Thursday, December 11, 2003

Judicial activism vs. mob rule

If I never again hear the loaded term "judicial activism," it will be too soon. Throughout our nations' history, that characterization of a given federal court ruling has been shown time and again to be based primarily upon the question of whose ox gets gored.

In the 1930s, liberals screamed judicial activism when the U.S. Supreme Court killed off some of FDR's more imaginative "alphabet agencies." In the 1960s, conservatives got equally rowdy when the rights of the accused were vigorously protected by the Miranda ruling.

These days, it seems that nearly every high court ruling is promptly slandered as the product of someone's judicial activism. "These matters should be left to legislators," is the common refrain from one side or the other. The logical problem with that reaction is that judicial interpretation of laws - relative to the Constitution - is our nation's most essential bulwark against the tyranny of the majority.

If the state legislatures of America were free to do anything they wanted, the rights of Americans would be altered every time we crossed a state line. That's not a nation, that's a confederation. When Americans tried confederation as an alternative to federalism, the results were a disaster. The Constitution was written as an alternative to the Articles of Confederation as a specific remedy the interstate squabbling which, among other things, levied tariffs on other states.

Then, in the short-lived Confederate States of America, dustups between the several sovereign states caused them nearly as much grief as the Army of the Potomac. For instance, Georgia kept its militias home for the first critical months of the war because duly-elected legislators decided Virginia's problems with the United States Army were Virginia's, not Georgia's. They later relented, but in the early days of the Civil War it was Georgia state law that Georgia troops would be permitted to fight the Federals when and if they crossed the Georgia state line, and not a moment sooner. One shudders to think what such an arrangement would have meant for the world in 1941.

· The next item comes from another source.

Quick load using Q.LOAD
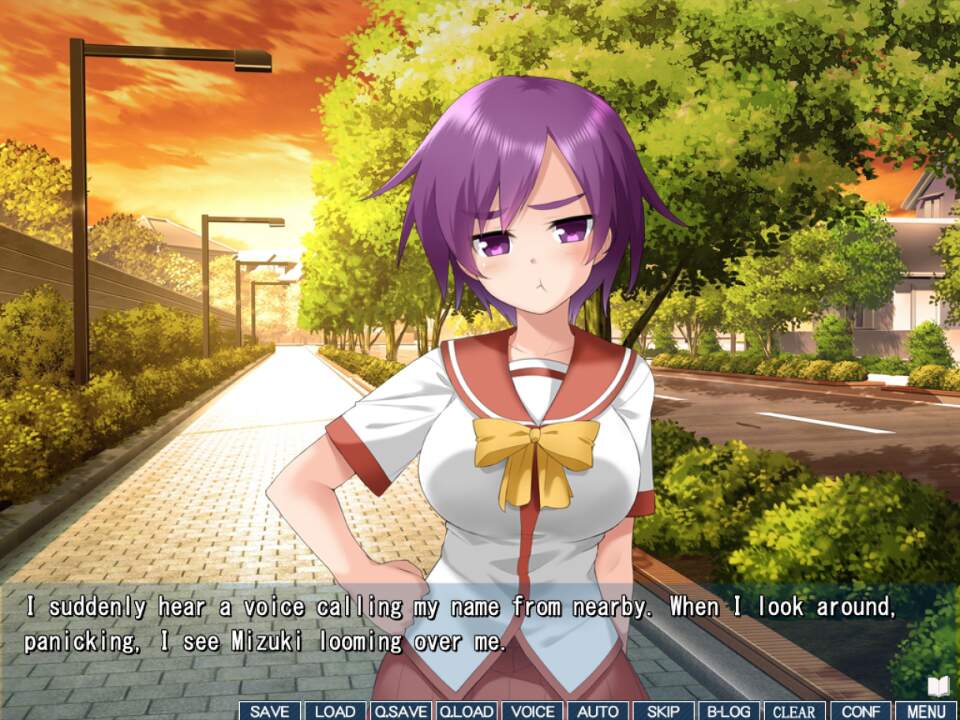Viewport: 960px width, 720px height. tap(466, 711)
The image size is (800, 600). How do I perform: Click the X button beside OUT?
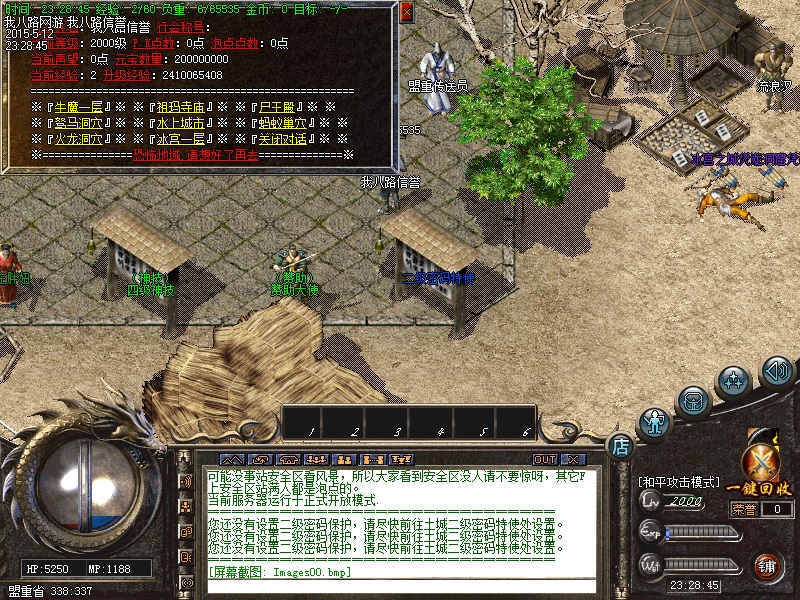572,459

Part of the reason the hackneyed and meaningless term "judicial activism" crops up so often in American history is that people have very short memories. The fact of the matter is, there have been cases of supposed judicial activism that unquestionably turned out to be the right thing to do.

Laws forbidding interracial marriage were struck from the books only within my lifetime. There were tens of millions of people, black and white, who believed interracial marriage was wrong, so legislatures encoded that belief into state laws. But those laws violated constitutional guarantees of freedom of association, so the court struck them down. In other words, it was judicial activism that killed off racist laws allowing states to decide who could marry whom based on skin color.

Moreover, there is a built-in remedy for judicial activism. If courts do stray too far from the will of the majority, that remedy is constitutional amendment. Amendments are really hard to adopt because our founding fathers didn't want folks messing around with the country's master legal document unless there was an overwhelming majority who thought it absolutely necessary. Of the hundreds of amendments proposed over the years, fewer than one out of ten has actually gotten further than introduction on the floor of Congress or a state legislature. And that, for better or worse, validates all those court rulings characterized as judicial activism, simply because Americans have not seen fit to exercise our collective right to overturn them.

It's a bitter pill to swallow for supporters of the Equal Rights Amendment, the Balanced Budget Amendment or the Right to Life Amendment, but in the absence of action by the constitutionally mandated super-majority, the statutes and prior rulings those amendments were designed to get around must be allowed to stand. That doesn't mean the Supreme Court was right or the proposed amendments were wrong, it just means that the rule of law has prevailed. And that's far more important than any single issue or statute could ever be.

As distasteful as some U.S. Supreme Court decisions have been (and this week's majority ruling on campaign finance reform, in this writer's opinion, stinks out loud), without judicial interpretation of the Constitution, we're in danger of living in a nation run by a majority with no limits on its power. And that's an incredibly dangerous state of affairs: Remember, a lynch mob is a majority too.

So let's knock off the ceaseless, pointless diatribes against judicial activism; the sole alternative is mob rule. As society changes and grows, our courts act to moderate the capricious will of the majority. Each side is going to win a few and lose a few, and that, in turn, will continue to nurture and sustain the great American tradition of responsible government. The creators of the Constitution who carefully balanced powers between the branches of government, and between state and federal authority, were brilliant, even prescient.

Ask any happily married interracial couple.